WORK TO BE COMPLETED: Reproduce the data verbatim, starting at the line that contains "Screen dimensions: 889x750" and ending at the end of the data, and leave out the pictures.

GIVEN ENTRIES:
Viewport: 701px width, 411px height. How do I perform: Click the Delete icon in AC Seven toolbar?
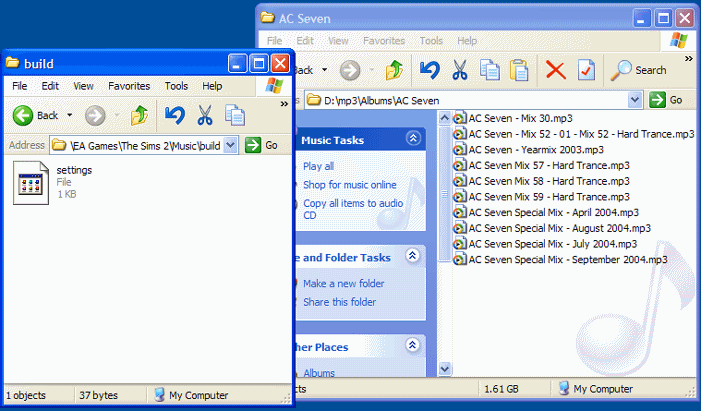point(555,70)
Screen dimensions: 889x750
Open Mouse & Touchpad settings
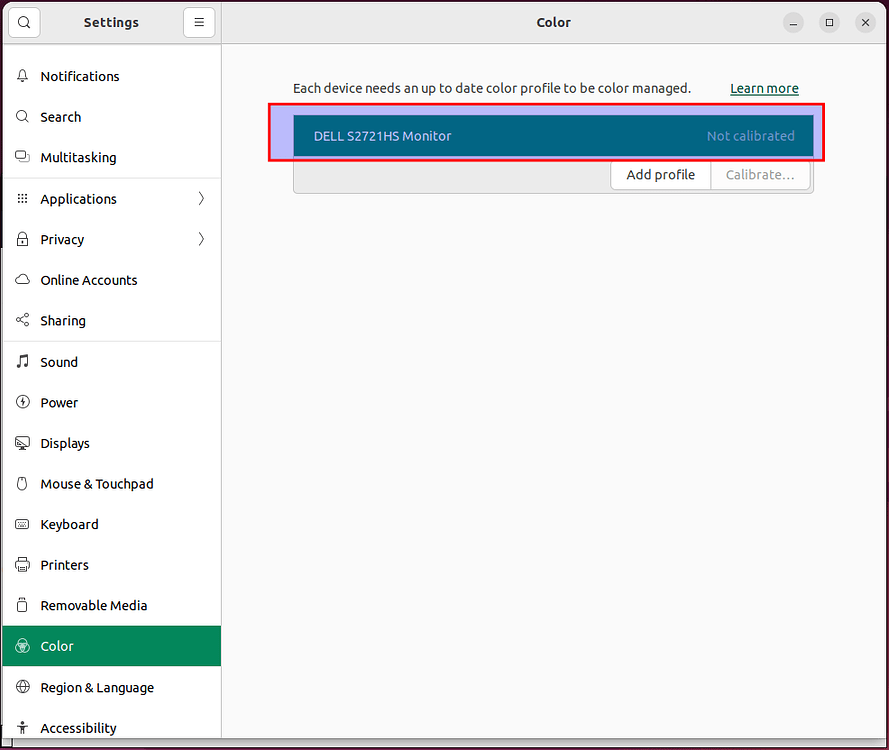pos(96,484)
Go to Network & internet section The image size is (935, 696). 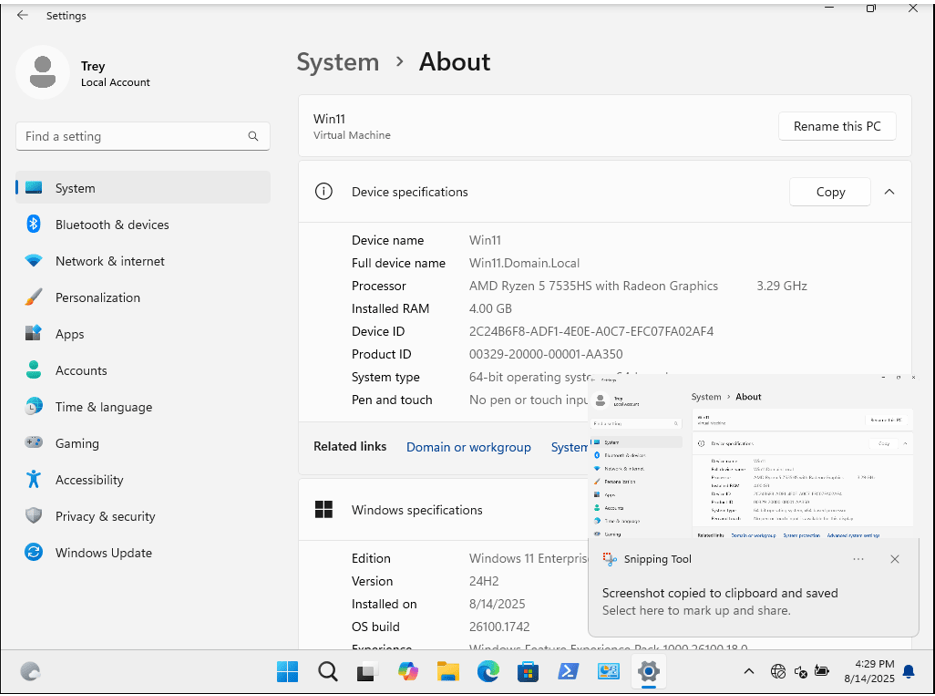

RIGHT ANSWER:
Screen dimensions: 889x750
Open Mouse & Touchpad settings
pos(96,484)
Go to Network & internet section The image size is (935, 696). 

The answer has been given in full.